Pointing records for text and elements:
(begin)

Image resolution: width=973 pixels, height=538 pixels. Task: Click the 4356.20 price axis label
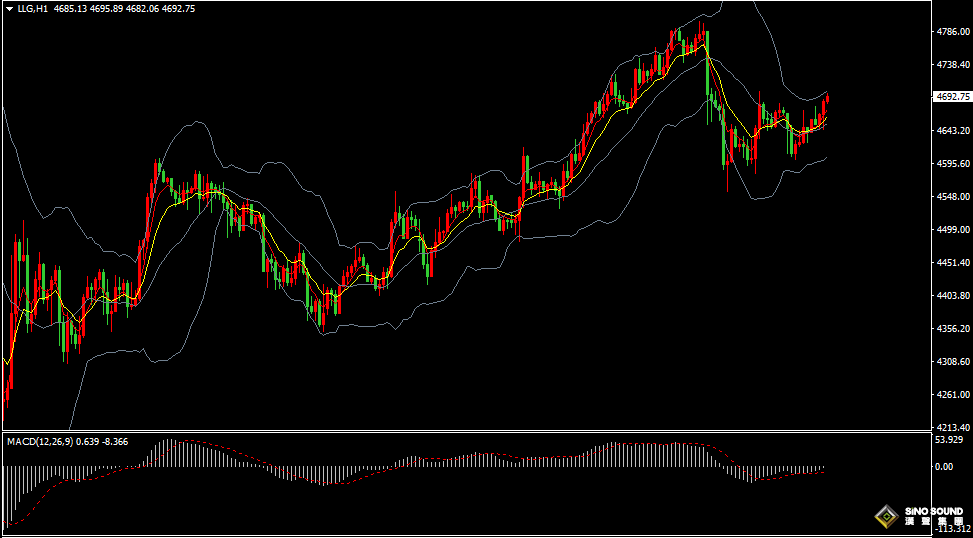coord(952,328)
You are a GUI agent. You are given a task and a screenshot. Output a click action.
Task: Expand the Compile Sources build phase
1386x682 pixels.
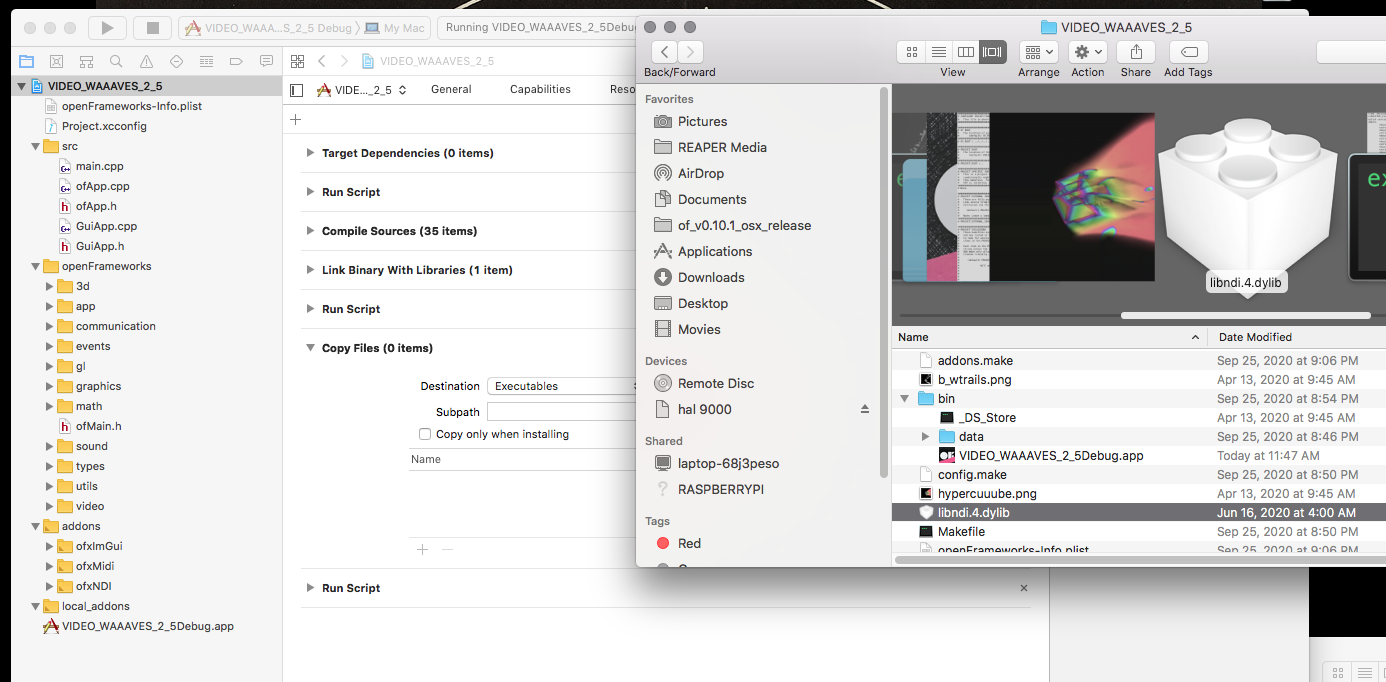309,231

(end)

→ **Task description**:
Write out every line of the entries above as a numbered list, skipping blank lines and leaving out the pictures.

→ **Answer to the problem**:
1. Image resolution: width=973 pixels, height=538 pixels. Task: Click the 4356.20 price axis label
2. coord(952,328)
3. You are a GUI agent. You are given a task and a screenshot. Output a click action.
4. Task: Expand the Compile Sources build phase
5. 1386x682 pixels.
6. 309,231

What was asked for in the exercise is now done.